▶ HOW TO COMPLETE THIS TASK
Print each entry exactly, all the way through.

[Data entries]
- Opening Delimiter -
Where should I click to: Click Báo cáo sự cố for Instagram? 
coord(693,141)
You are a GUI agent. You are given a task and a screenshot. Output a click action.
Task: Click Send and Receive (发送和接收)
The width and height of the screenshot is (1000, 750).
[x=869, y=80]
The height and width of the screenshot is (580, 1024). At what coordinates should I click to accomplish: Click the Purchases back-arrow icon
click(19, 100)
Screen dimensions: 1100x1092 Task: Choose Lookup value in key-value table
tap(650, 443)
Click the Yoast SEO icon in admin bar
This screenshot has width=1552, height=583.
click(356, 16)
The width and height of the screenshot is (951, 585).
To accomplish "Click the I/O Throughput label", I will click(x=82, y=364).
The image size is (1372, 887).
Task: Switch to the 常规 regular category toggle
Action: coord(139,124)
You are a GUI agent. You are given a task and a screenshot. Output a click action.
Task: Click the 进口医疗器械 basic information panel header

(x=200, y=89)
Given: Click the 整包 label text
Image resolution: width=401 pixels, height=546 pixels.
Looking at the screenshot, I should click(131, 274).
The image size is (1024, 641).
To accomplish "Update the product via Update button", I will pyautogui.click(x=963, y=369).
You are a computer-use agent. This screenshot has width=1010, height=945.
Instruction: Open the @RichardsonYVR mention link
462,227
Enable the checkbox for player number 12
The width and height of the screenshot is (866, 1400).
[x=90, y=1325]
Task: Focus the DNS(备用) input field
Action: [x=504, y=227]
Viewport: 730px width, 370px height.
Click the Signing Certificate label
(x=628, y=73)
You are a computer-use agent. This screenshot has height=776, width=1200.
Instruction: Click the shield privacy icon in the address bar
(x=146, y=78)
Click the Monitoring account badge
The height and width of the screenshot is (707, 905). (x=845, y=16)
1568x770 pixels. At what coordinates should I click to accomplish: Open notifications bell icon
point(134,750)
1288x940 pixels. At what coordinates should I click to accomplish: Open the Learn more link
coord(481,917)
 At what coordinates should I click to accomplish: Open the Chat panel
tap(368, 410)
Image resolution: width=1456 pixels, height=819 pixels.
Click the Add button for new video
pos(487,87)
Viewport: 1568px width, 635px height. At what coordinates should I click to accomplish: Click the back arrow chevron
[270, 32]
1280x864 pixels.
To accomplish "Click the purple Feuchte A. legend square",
- Closing Delimiter -
▶ EXERCISE ANSWER
Where should I click to: Click Báo cáo sự cố for Instagram? 
coord(693,141)
You are a GUI agent. You are given a task and a screenshot. Output a click action.
Task: Click Send and Receive (发送和接收)
The width and height of the screenshot is (1000, 750).
[x=869, y=80]
The height and width of the screenshot is (580, 1024). At what coordinates should I click to accomplish: Click the Purchases back-arrow icon
click(19, 100)
Screen dimensions: 1100x1092 Task: Choose Lookup value in key-value table
tap(650, 443)
Click the Yoast SEO icon in admin bar
This screenshot has width=1552, height=583.
click(356, 16)
The width and height of the screenshot is (951, 585).
To accomplish "Click the I/O Throughput label", I will click(x=82, y=364).
The image size is (1372, 887).
Task: Switch to the 常规 regular category toggle
Action: coord(139,124)
You are a GUI agent. You are given a task and a screenshot. Output a click action.
Task: Click the 进口医疗器械 basic information panel header

(x=200, y=89)
Given: Click the 整包 label text
Image resolution: width=401 pixels, height=546 pixels.
Looking at the screenshot, I should click(131, 274).
The image size is (1024, 641).
To accomplish "Update the product via Update button", I will pyautogui.click(x=963, y=369).
You are a computer-use agent. This screenshot has width=1010, height=945.
Instruction: Open the @RichardsonYVR mention link
462,227
Enable the checkbox for player number 12
The width and height of the screenshot is (866, 1400).
[x=90, y=1325]
Task: Focus the DNS(备用) input field
Action: [x=504, y=227]
Viewport: 730px width, 370px height.
Click the Signing Certificate label
(x=628, y=73)
You are a computer-use agent. This screenshot has height=776, width=1200.
Instruction: Click the shield privacy icon in the address bar
(x=146, y=78)
Click the Monitoring account badge
The height and width of the screenshot is (707, 905). (x=845, y=16)
1568x770 pixels. At what coordinates should I click to accomplish: Open notifications bell icon
point(134,750)
1288x940 pixels. At what coordinates should I click to accomplish: Open the Learn more link
coord(481,917)
 At what coordinates should I click to accomplish: Open the Chat panel
tap(368, 410)
Image resolution: width=1456 pixels, height=819 pixels.
Click the Add button for new video
pos(487,87)
Viewport: 1568px width, 635px height. At what coordinates should I click to accomplish: Click the back arrow chevron
[270, 32]
1280x864 pixels.
To accomplish "Click the purple Feuchte A. legend square",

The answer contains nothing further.